## TASK TO CARRY OUT
Make an exact copy of the entries below, with all images left out.

INFORMATION section start

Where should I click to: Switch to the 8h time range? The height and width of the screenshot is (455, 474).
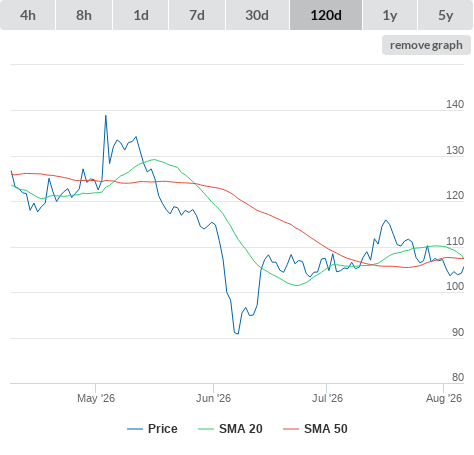(x=84, y=15)
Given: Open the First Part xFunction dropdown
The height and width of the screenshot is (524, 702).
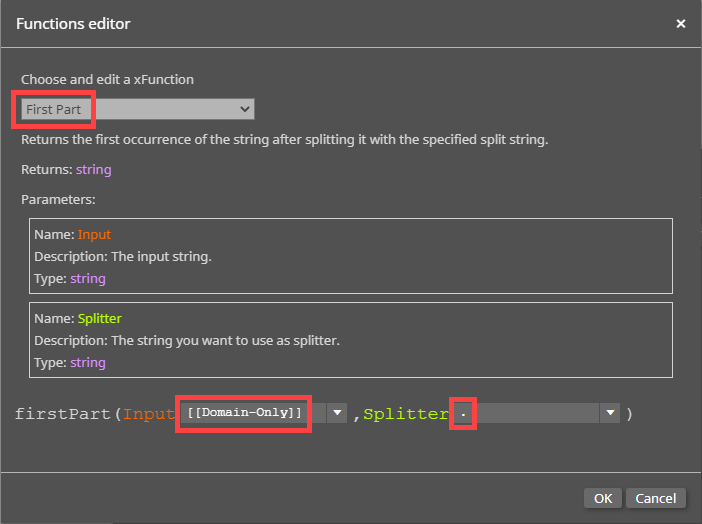Looking at the screenshot, I should pos(137,109).
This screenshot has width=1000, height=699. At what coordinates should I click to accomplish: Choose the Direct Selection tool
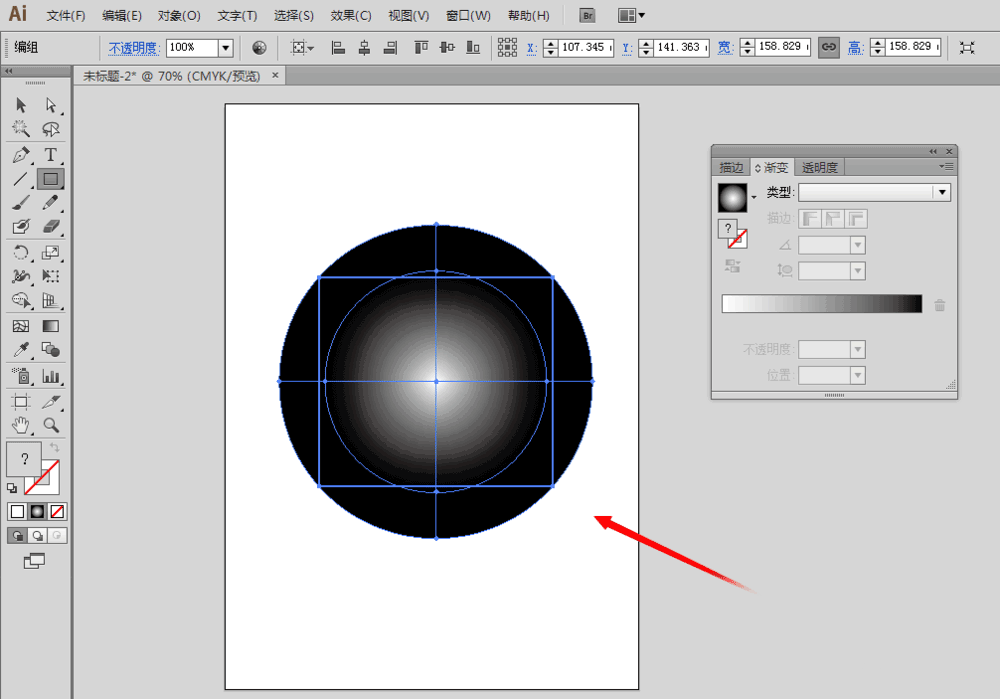click(50, 105)
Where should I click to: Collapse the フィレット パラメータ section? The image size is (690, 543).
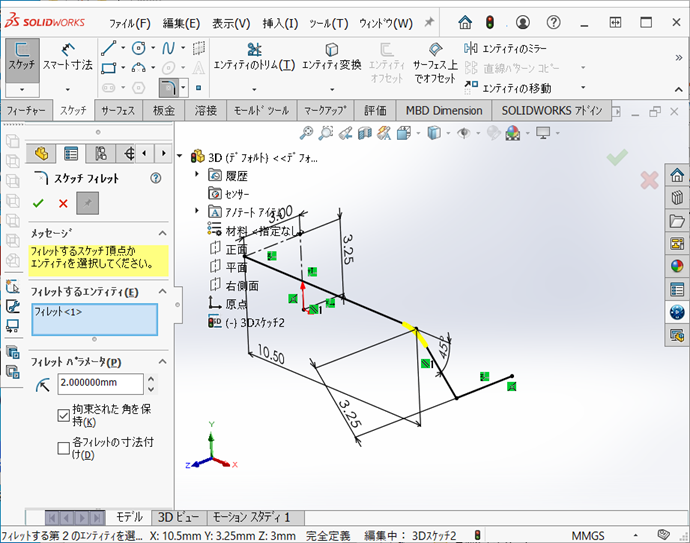click(x=160, y=361)
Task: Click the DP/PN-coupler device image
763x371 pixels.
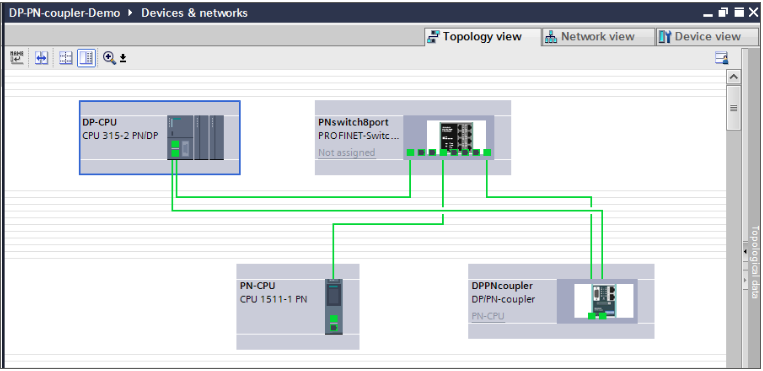Action: [604, 300]
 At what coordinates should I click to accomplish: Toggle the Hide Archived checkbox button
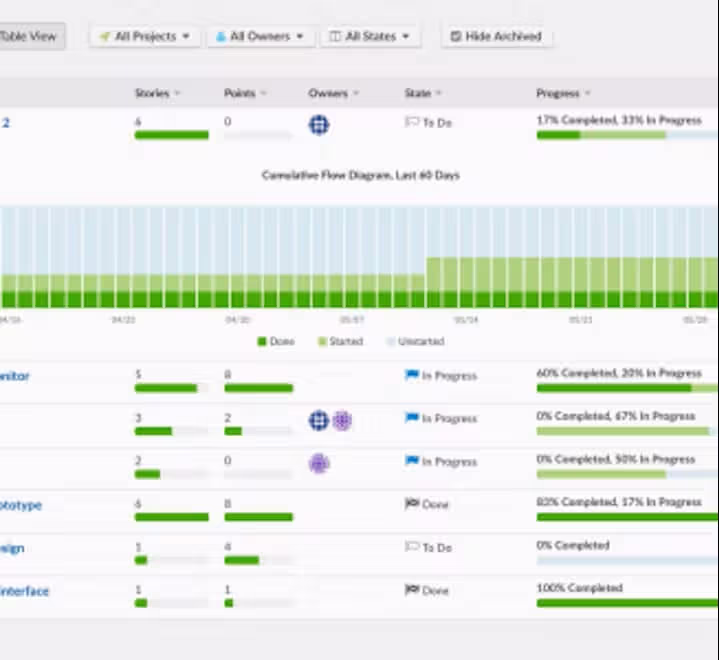pos(497,36)
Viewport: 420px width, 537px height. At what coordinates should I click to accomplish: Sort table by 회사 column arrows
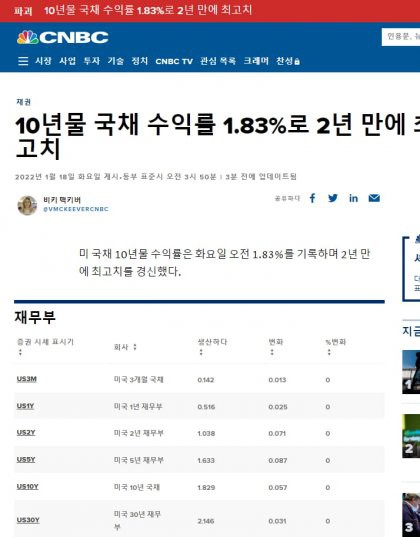(135, 347)
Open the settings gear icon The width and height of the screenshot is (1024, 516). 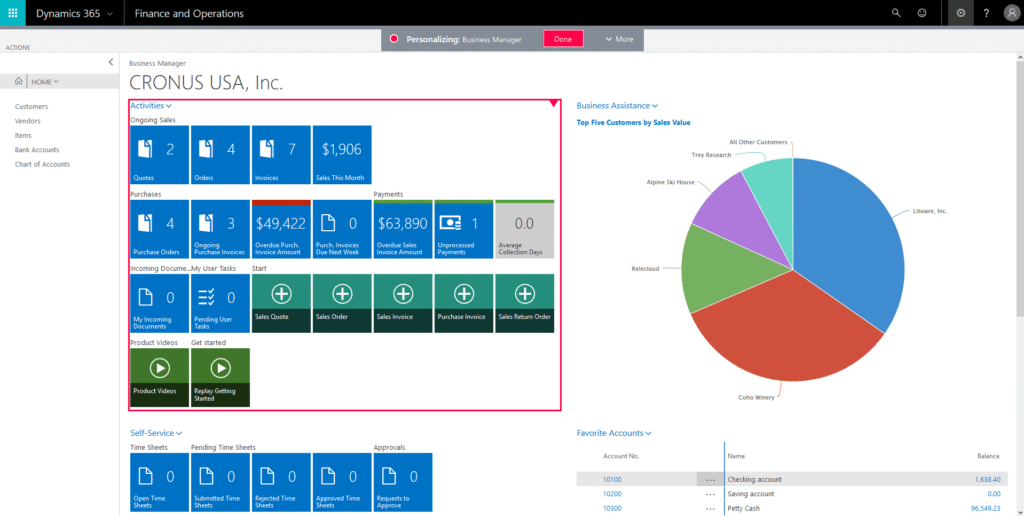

INFORMATION section end

## SOLUTION FOR THIS PROBLEM
Where should I click to: Switch to the 8h time range? The height and width of the screenshot is (455, 474).
(x=84, y=15)
Given: Open the First Part xFunction dropdown
The height and width of the screenshot is (524, 702).
Looking at the screenshot, I should pos(137,109).
This screenshot has width=1000, height=699. At what coordinates should I click to accomplish: Choose the Direct Selection tool
click(50, 105)
Where should I click to: Collapse the フィレット パラメータ section? The image size is (690, 543).
click(x=160, y=361)
Task: Click the DP/PN-coupler device image
763x371 pixels.
Action: [604, 300]
 At what coordinates should I click to accomplish: Toggle the Hide Archived checkbox button
pos(497,36)
Viewport: 420px width, 537px height. At what coordinates should I click to accomplish: Sort table by 회사 column arrows
(135, 347)
Open the settings gear icon The width and height of the screenshot is (1024, 516). 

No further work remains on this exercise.